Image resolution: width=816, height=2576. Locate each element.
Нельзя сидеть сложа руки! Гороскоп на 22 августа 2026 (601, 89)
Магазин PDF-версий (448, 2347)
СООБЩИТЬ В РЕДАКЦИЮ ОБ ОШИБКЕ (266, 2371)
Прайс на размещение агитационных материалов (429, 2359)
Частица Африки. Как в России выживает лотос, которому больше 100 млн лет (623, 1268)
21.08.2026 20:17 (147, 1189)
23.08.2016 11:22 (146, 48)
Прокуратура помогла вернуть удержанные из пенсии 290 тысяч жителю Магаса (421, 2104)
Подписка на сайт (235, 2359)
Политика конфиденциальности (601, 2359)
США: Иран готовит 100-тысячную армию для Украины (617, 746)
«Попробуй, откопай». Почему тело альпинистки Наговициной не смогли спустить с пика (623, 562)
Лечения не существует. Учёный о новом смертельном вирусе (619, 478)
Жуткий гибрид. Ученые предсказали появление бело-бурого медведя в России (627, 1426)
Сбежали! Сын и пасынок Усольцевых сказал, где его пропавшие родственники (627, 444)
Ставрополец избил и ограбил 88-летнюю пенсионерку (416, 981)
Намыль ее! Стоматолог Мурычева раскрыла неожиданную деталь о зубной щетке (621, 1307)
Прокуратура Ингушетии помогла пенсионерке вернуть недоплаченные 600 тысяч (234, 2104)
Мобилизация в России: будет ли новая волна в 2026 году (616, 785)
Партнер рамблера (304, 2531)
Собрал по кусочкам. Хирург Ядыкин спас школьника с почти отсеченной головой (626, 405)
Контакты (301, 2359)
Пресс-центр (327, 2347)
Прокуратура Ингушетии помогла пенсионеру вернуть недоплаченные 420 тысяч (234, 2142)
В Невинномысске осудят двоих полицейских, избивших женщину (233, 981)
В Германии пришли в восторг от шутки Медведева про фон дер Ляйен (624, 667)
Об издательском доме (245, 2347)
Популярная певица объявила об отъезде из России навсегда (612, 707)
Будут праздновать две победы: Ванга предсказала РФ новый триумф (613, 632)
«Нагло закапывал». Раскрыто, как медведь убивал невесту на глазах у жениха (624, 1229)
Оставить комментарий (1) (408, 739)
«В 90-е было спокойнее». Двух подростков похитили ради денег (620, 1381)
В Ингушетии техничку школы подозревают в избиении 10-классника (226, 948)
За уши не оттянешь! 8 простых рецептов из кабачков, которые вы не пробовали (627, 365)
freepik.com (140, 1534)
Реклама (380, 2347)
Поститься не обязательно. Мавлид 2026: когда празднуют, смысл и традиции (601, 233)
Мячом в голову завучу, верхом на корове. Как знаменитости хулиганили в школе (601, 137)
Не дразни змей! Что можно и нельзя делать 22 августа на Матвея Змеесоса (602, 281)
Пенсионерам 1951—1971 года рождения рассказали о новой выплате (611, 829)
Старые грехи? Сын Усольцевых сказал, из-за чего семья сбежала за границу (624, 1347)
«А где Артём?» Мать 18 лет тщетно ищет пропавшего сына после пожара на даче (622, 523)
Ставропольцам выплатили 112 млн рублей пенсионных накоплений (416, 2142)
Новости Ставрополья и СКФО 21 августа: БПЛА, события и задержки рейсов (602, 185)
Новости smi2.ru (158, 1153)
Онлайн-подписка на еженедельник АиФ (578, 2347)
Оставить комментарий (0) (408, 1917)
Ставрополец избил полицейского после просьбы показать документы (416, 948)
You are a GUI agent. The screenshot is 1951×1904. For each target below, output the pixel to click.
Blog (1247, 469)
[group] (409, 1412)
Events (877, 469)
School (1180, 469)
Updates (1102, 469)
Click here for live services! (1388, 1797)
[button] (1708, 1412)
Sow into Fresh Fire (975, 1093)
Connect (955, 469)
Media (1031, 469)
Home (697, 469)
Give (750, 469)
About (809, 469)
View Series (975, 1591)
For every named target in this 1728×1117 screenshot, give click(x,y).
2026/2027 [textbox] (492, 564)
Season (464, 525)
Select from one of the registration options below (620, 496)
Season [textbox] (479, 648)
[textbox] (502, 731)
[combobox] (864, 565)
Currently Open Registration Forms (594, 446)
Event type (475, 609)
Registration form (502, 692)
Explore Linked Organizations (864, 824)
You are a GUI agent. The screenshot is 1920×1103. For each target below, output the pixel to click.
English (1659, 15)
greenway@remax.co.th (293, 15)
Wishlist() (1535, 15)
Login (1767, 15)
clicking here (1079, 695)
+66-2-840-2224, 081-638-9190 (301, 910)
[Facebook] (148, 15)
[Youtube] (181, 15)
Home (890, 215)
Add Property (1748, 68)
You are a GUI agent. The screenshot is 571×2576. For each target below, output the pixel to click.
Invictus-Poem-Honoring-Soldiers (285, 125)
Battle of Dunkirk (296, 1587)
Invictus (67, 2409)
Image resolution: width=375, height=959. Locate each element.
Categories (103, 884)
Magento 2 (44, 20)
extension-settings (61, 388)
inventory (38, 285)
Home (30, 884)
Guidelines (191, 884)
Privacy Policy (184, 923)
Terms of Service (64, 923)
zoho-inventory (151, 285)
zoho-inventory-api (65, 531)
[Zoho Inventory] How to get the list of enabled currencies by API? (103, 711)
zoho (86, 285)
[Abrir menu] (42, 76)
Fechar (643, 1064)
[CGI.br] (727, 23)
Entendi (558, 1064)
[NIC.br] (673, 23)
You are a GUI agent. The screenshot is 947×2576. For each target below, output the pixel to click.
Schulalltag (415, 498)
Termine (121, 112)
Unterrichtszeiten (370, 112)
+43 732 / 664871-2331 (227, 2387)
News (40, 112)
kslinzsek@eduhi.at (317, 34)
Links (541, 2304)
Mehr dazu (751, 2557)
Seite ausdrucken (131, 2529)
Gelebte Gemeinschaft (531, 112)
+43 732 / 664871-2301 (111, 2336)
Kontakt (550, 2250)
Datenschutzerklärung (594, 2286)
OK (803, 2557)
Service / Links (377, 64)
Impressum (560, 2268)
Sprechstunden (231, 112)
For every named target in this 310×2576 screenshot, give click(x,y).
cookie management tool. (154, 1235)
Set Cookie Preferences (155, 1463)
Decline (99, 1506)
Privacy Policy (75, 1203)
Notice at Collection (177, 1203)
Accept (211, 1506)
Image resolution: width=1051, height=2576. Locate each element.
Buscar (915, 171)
= = = = = = =
Task details | Would you repeat each of the lines above exactly?

Output of the task |
Image resolution: width=816, height=2576. Locate each element.
Нельзя сидеть сложа руки! Гороскоп на 22 августа 2026 (601, 89)
Магазин PDF-версий (448, 2347)
СООБЩИТЬ В РЕДАКЦИЮ ОБ ОШИБКЕ (266, 2371)
Прайс на размещение агитационных материалов (429, 2359)
Частица Африки. Как в России выживает лотос, которому больше 100 млн лет (623, 1268)
21.08.2026 20:17 (147, 1189)
23.08.2016 11:22 (146, 48)
Прокуратура помогла вернуть удержанные из пенсии 290 тысяч жителю Магаса (421, 2104)
Подписка на сайт (235, 2359)
Политика конфиденциальности (601, 2359)
США: Иран готовит 100-тысячную армию для Украины (617, 746)
«Попробуй, откопай». Почему тело альпинистки Наговициной не смогли спустить с пика (623, 562)
Лечения не существует. Учёный о новом смертельном вирусе (619, 478)
Жуткий гибрид. Ученые предсказали появление бело-бурого медведя в России (627, 1426)
Сбежали! Сын и пасынок Усольцевых сказал, где его пропавшие родственники (627, 444)
Ставрополец избил и ограбил 88-летнюю пенсионерку (416, 981)
Намыль ее! Стоматолог Мурычева раскрыла неожиданную деталь о зубной щетке (621, 1307)
Прокуратура Ингушетии помогла пенсионерке вернуть недоплаченные 600 тысяч (234, 2104)
Мобилизация в России: будет ли новая волна в 2026 году (616, 785)
Партнер рамблера (304, 2531)
Собрал по кусочкам. Хирург Ядыкин спас школьника с почти отсеченной головой (626, 405)
Контакты (301, 2359)
Пресс-центр (327, 2347)
Прокуратура Ингушетии помогла пенсионеру вернуть недоплаченные 420 тысяч (234, 2142)
В Невинномысске осудят двоих полицейских, избивших женщину (233, 981)
В Германии пришли в восторг от шутки Медведева про фон дер Ляйен (624, 667)
Об издательском доме (245, 2347)
Популярная певица объявила об отъезде из России навсегда (612, 707)
Будут праздновать две победы: Ванга предсказала РФ новый триумф (613, 632)
«Нагло закапывал». Раскрыто, как медведь убивал невесту на глазах у жениха (624, 1229)
Оставить комментарий (1) (408, 739)
«В 90-е было спокойнее». Двух подростков похитили ради денег (620, 1381)
В Ингушетии техничку школы подозревают в избиении 10-классника (226, 948)
За уши не оттянешь! 8 простых рецептов из кабачков, которые вы не пробовали (627, 365)
freepik.com (140, 1534)
Реклама (380, 2347)
Поститься не обязательно. Мавлид 2026: когда празднуют, смысл и традиции (601, 233)
Мячом в голову завучу, верхом на корове. Как знаменитости хулиганили в школе (601, 137)
Не дразни змей! Что можно и нельзя делать 22 августа на Матвея Змеесоса (602, 281)
Пенсионерам 1951—1971 года рождения рассказали о новой выплате (611, 829)
Старые грехи? Сын Усольцевых сказал, из-за чего семья сбежала за границу (624, 1347)
«А где Артём?» Мать 18 лет тщетно ищет пропавшего сына после пожара на даче (622, 523)
Ставропольцам выплатили 112 млн рублей пенсионных накоплений (416, 2142)
Новости Ставрополья и СКФО 21 августа: БПЛА, события и задержки рейсов (602, 185)
Новости smi2.ru (158, 1153)
Онлайн-подписка на еженедельник АиФ (578, 2347)
Оставить комментарий (0) (408, 1917)
Ставрополец избил полицейского после просьбы показать документы (416, 948)
You are a GUI agent. The screenshot is 1951×1904. For each target below, output the pixel to click.
Blog (1247, 469)
[group] (409, 1412)
Events (877, 469)
School (1180, 469)
Updates (1102, 469)
Click here for live services! (1388, 1797)
[button] (1708, 1412)
Sow into Fresh Fire (975, 1093)
Connect (955, 469)
Media (1031, 469)
Home (697, 469)
Give (750, 469)
About (809, 469)
View Series (975, 1591)
For every named target in this 1728×1117 screenshot, give click(x,y).
2026/2027 [textbox] (492, 564)
Season (464, 525)
Select from one of the registration options below (620, 496)
Season [textbox] (479, 648)
[textbox] (502, 731)
[combobox] (864, 565)
Currently Open Registration Forms (594, 446)
Event type (475, 609)
Registration form (502, 692)
Explore Linked Organizations (864, 824)
You are a GUI agent. The screenshot is 1920×1103. For each target below, output the pixel to click.
English (1659, 15)
greenway@remax.co.th (293, 15)
Wishlist() (1535, 15)
Login (1767, 15)
clicking here (1079, 695)
+66-2-840-2224, 081-638-9190 (301, 910)
[Facebook] (148, 15)
[Youtube] (181, 15)
Home (890, 215)
Add Property (1748, 68)
You are a GUI agent. The screenshot is 571×2576. For each target below, output the pixel to click.
Invictus-Poem-Honoring-Soldiers (285, 125)
Battle of Dunkirk (296, 1587)
Invictus (67, 2409)
Image resolution: width=375, height=959. Locate each element.
Categories (103, 884)
Magento 2 (44, 20)
extension-settings (61, 388)
inventory (38, 285)
Home (30, 884)
Guidelines (191, 884)
Privacy Policy (184, 923)
Terms of Service (64, 923)
zoho-inventory (151, 285)
zoho-inventory-api (65, 531)
[Zoho Inventory] How to get the list of enabled currencies by API? (103, 711)
zoho (86, 285)
[Abrir menu] (42, 76)
Fechar (643, 1064)
[CGI.br] (727, 23)
Entendi (558, 1064)
[NIC.br] (673, 23)
You are a GUI agent. The screenshot is 947×2576. For each target below, output the pixel to click.
Schulalltag (415, 498)
Termine (121, 112)
Unterrichtszeiten (370, 112)
+43 732 / 664871-2331 (227, 2387)
News (40, 112)
kslinzsek@eduhi.at (317, 34)
Links (541, 2304)
Mehr dazu (751, 2557)
Seite ausdrucken (131, 2529)
Gelebte Gemeinschaft (531, 112)
+43 732 / 664871-2301 (111, 2336)
Kontakt (550, 2250)
Datenschutzerklärung (594, 2286)
OK (803, 2557)
Service / Links (377, 64)
Impressum (560, 2268)
Sprechstunden (231, 112)
For every named target in this 310×2576 screenshot, give click(x,y).
cookie management tool. (154, 1235)
Set Cookie Preferences (155, 1463)
Decline (99, 1506)
Privacy Policy (75, 1203)
Notice at Collection (177, 1203)
Accept (211, 1506)
Image resolution: width=1051, height=2576. Locate each element.
Buscar (915, 171)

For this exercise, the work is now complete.